Uma simples dose de cetamina pode alterar a comunicação entre diferentes regiões do cérebro. Esta descoberta abre novas perspectivas para o tratamento de transtornos mentais.
As pesquisas, apresentadas na conferência Psychedelic Science 2025, analisam o impacto da cetamina na neuroplasticidade em humanos. A neuroplasticidade refere-se à capacidade do cérebro de se adaptar formando novas conexões. Embora os resultados ainda não tenham sido avaliados por pares, eles oferecem informações valiosas sobre o mecanismo de ação desta substância.
Ensaios clínicos já demonstraram a eficácia da cetamina contra a depressão em poucas horas. Em animais, ela estimula o crescimento de novas espinhas dendríticas, essenciais para as sinapses. No entanto, seu funcionamento em humanos ainda é pouco compreendido. Para esclarecer isso, os pesquisadores escanearam o cérebro de 11 homens antes e após a administração de cetamina.
O estudo utilizou ressonância magnética funcional (fMRI) para observar mudanças na atividade cerebral. Normalmente, redes cerebrais de alto nível, como a "rede de modo padrão" (default mode network ou DMN em inglês), comunicam-se menos com redes sensoriais de baixo nível. Após o uso de cetamina, essa hierarquia parece se aplainar, com maior comunicação entre essas redes.
O DMN, frequentemente associado ao devaneio e ao planejamento, está ligado à depressão quando excessivamente ativo. Tomografias PET também revelaram mudanças no córtex cingulado posterior, uma região-chave do DMN. Estas observações sugerem que a cetamina reorganiza a comunicação cerebral, oferecendo assim uma explicação potencial para seu efeito antidepressivo.

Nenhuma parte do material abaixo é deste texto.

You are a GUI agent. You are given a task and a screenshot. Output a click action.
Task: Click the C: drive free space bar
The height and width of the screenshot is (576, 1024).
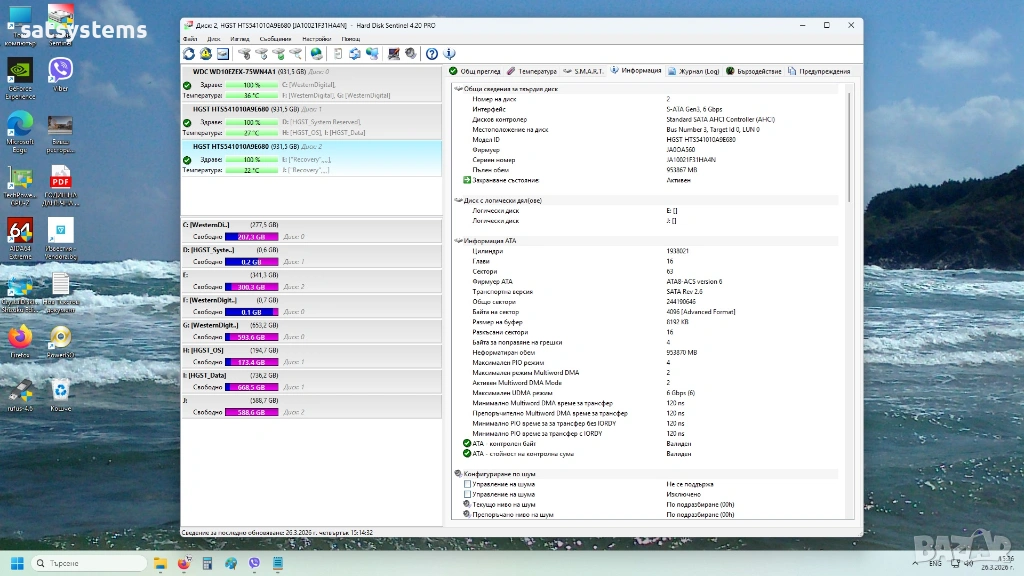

Apesar destes resultados promissores, o estudo apresenta limitações, como um pequeno número de participantes e a ausência de grupo placebo. No entanto, representa um passo importante na compreensão da ação da cetamina no cérebro humano.
O que é neuroplasticidade?
A neuroplasticidade é a notável capacidade do cérebro de se remodelar ao longo da vida. Ela permite a formação de novas conexões neuronais em resposta ao aprendizado ou a experiências.
Este fenômeno é crucial para a recuperação após lesões cerebrais. Também explica como algumas terapias podem modificar permanentemente circuitos cerebrais envolvidos em transtornos mentais.
A cetamina, ao promover a neuroplasticidade, poderia assim 'reiniciar' alguns circuitos disfuncionais. Esta propriedade a torna uma candidata promissora para o tratamento da depressão resistente.
No entanto, os mecanismos precisos pelos quais a cetamina age na neuroplasticidade ainda precisam ser elucidados. Mais pesquisas são necessárias para compreender plenamente seu potencial terapêutico.
Como funciona o modo padrão (DMN)?
O modo padrão é uma rede cerebral ativa quando não estamos concentrados no mundo exterior. Está envolvido no devaneio, na reflexão sobre si mesmo e na memória.
Uma atividade excessiva do DMN tem sido associada a transtornos como a depressão. As pessoas afetadas tendem a ruminar, ou seja, a se perder em pensamentos negativos repetitivos.
A cetamina parece reduzir esta hiperatividade, permitindo uma melhor regulação dos pensamentos. Isso poderia explicar seu efeito rápido nos sintomas depressivos.
O DMN também desempenha um papel na integração de informações entre diferentes regiões cerebrais. Seu mau funcionamento poderia, portanto, afetar muitos aspectos da cognição e do humor.